PROBLEM STATEMENT —
Up to and including the line holding "The width and", write out the data exactly from its first line, but not the pictures.

DATA SHOWN —

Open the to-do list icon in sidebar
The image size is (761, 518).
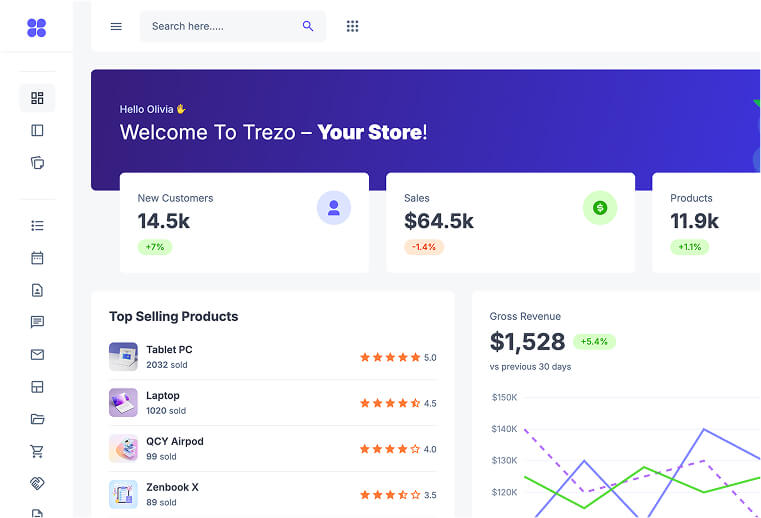click(x=37, y=226)
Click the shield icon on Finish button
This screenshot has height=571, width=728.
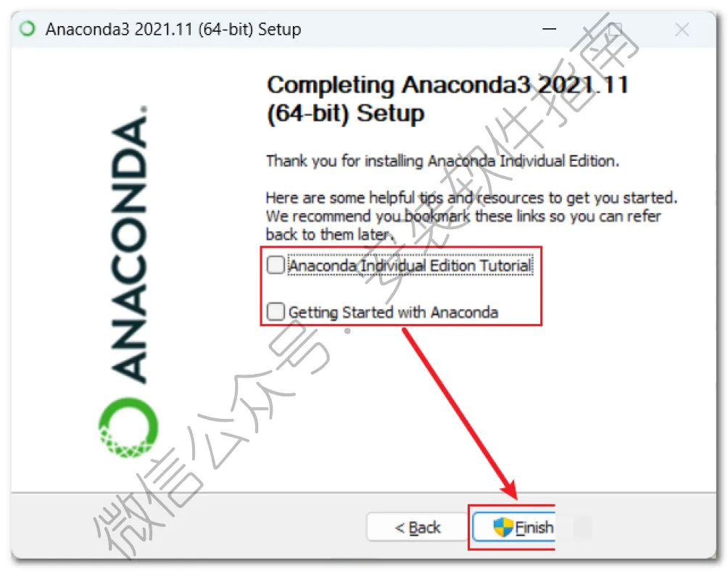pyautogui.click(x=502, y=528)
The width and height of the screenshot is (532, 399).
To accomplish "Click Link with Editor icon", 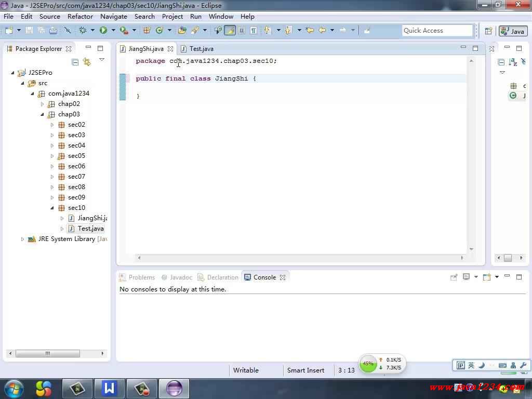I will point(87,62).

RESPONSE TO THIS EXERCISE —
Open the to-do list icon in sidebar
The image size is (761, 518).
click(x=37, y=226)
Click the shield icon on Finish button
This screenshot has height=571, width=728.
pyautogui.click(x=502, y=528)
The width and height of the screenshot is (532, 399).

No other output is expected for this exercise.